Release Date: June 7th, 2016

Synopsis: Castella Cresswell and her five siblings–Hannan, Caspar, Mortimer, Delvive, and Jerusalem–know what it’s like to be different. For years, their world has been confined to their ramshackle family home deep in the woods of upstate New York. They abide by the strict word of God, whose messages come directly from their father.

Slowly, Castley and her siblings start to test the boundaries of the laws that bind them. But, at school, they’re still the freaks they’ve always been to the outside world. Marked by their plain clothing. Unexplained bruising. Utter isolation from their classmates. That is, until Castley is forced to partner with the totally irritating, totally normal George Gray, who offers her a glimpse of a life filled with freedom and choice.

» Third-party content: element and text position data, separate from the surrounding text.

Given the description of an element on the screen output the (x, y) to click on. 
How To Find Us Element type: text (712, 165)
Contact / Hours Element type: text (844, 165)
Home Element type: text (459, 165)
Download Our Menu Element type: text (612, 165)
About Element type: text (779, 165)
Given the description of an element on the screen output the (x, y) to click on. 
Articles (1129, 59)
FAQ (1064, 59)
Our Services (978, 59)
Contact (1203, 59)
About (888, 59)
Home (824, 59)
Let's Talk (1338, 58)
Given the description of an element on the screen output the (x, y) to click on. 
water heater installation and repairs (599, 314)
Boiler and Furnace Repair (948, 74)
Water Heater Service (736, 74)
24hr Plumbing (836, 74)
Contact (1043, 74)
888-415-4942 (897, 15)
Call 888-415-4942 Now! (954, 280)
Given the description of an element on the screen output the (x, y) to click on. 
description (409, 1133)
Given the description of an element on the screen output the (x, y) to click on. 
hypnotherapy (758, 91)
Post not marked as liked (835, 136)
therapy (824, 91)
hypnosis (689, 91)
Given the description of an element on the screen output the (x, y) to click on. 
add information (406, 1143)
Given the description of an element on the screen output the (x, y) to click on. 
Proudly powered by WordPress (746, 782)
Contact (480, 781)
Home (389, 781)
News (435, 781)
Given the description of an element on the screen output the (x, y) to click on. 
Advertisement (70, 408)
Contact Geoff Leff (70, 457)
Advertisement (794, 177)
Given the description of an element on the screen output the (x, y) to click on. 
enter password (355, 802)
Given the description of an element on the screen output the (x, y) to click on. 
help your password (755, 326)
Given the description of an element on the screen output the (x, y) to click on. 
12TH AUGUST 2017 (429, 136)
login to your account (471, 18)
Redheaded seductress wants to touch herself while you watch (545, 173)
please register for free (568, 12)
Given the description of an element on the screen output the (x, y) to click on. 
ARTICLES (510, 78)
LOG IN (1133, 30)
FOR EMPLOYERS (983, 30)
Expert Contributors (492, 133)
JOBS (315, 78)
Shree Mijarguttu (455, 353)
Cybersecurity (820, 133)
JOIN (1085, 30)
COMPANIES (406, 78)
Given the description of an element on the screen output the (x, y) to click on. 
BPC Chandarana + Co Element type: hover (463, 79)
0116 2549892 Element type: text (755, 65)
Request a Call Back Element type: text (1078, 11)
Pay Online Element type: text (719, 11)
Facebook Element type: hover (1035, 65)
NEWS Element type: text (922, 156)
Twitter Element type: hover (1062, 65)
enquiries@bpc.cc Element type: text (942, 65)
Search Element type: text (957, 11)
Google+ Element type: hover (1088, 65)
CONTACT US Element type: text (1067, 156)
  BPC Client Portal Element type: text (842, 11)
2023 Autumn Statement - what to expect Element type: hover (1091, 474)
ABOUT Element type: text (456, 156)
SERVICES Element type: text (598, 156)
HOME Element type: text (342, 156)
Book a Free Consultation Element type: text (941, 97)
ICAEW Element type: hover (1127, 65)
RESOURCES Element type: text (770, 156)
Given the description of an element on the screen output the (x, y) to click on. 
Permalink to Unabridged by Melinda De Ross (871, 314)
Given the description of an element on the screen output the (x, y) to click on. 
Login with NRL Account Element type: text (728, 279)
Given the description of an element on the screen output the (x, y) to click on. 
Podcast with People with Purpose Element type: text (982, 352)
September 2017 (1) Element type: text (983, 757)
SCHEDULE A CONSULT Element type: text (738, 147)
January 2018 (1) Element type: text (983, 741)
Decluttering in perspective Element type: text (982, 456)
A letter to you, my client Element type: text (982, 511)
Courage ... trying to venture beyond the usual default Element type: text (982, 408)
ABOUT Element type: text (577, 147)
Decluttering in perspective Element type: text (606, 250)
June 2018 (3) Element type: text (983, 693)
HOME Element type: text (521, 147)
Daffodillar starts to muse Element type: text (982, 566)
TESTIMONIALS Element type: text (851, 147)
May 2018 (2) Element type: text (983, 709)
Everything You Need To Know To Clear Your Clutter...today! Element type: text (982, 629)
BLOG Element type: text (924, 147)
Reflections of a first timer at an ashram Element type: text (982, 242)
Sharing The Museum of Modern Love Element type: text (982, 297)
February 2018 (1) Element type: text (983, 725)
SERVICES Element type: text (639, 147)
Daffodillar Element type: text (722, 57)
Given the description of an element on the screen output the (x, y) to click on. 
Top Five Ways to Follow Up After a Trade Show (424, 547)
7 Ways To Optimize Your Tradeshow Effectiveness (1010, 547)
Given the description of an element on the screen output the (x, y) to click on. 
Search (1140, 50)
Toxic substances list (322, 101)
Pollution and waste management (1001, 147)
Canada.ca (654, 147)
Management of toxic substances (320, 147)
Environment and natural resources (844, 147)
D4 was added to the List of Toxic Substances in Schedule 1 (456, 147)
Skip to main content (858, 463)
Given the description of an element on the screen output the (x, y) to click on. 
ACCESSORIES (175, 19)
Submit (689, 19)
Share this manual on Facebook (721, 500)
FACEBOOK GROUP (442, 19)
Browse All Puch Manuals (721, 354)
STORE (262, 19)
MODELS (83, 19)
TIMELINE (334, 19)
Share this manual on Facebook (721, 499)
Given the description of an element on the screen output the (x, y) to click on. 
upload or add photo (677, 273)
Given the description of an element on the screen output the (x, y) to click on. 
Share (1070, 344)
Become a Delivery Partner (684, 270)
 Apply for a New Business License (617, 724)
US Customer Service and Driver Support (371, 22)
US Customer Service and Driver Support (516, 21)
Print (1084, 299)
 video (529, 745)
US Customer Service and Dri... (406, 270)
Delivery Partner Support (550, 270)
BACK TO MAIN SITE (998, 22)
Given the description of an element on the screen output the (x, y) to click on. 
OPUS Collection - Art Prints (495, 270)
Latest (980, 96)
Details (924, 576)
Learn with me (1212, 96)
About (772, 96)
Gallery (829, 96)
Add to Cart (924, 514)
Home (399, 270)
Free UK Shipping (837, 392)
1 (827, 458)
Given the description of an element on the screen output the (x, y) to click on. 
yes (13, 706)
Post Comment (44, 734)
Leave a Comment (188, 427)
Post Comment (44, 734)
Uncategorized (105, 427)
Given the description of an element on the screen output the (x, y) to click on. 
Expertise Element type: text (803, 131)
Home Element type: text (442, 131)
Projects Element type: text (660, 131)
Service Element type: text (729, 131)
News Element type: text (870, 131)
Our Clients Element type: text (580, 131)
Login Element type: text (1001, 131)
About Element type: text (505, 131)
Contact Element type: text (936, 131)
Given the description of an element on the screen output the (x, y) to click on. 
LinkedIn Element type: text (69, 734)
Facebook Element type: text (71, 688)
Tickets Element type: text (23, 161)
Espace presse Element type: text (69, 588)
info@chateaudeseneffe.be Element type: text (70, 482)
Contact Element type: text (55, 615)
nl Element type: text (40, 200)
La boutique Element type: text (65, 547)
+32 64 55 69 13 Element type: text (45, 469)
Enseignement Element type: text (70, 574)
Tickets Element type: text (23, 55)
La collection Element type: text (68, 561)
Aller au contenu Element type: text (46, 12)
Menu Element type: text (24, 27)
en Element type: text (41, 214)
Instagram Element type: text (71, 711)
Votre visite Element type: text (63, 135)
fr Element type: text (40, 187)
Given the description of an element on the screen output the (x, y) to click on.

Castley’s world rapidly expands beyond the woods she knows so well and the beliefs she once thought were only truths. There is a future waiting for her if she can escape her father’s grasp, but Castley refuses to leave her siblings behind. Just as she begins to form a plan, her father makes a chilling announcement: the Cresswells will soon return to their home in heaven. With time running out on all their lives, Castley must expose the depth of her father’s lies. The forest has buried the truth in darkness for far too long. Castley might be their last hope for salvation.

The Cresswell Plot is a book that has no supernatural monsters  that go bump in the night, yet it’s extremely unsettling nonetheless. First of all, the writing is gorgeous and almost lyrical in its complexity. Eliza Wass does a wonderful job adding layer after layer to this story. While I wouldn’t call this a thriller, the tension kept builds in such a way that I was actually anxious toward the end. This is partly because I wound up getting so emotionally attached to Castley. Growing up in a dysfunctional family myself (although not a cult), I completely related to her coming to terms with what her father is, and her yearning to be free and live a normal life. Add to that her loyalty and love for her brothers and sisters, and she makes for an extremely empathetic teen. In spite of her upbringing she has a strength of character that I really admired. Her siblings have a much more difficult time breaking free from their father’s teachings, but their struggles are explored in a realistic way, you can’t help but feel sympathy for them. I do wish that the reasons for the parents’ religious fanaticism had been explored a little more fully. There’s a part in the book where Castley discovers that once upon a time her parents were regular teens, but this is just touched upon and quickly dropped. I also thought the end was a little abrupt and wrapped things up a too neatly. Overall though, The Cresswell Plot is a twisted and compelling story that takes an insightful and compassionate look into a family dealing with poverty, mental illness, and abuse. Because of these themes as well as the topic of incest being briefly brought up, I would recommend this for older teens. I also think it would be a great selection for book discussion groups. This is the debut novel by Eliza Wass, but I’ve already added her to my list of authors to watch.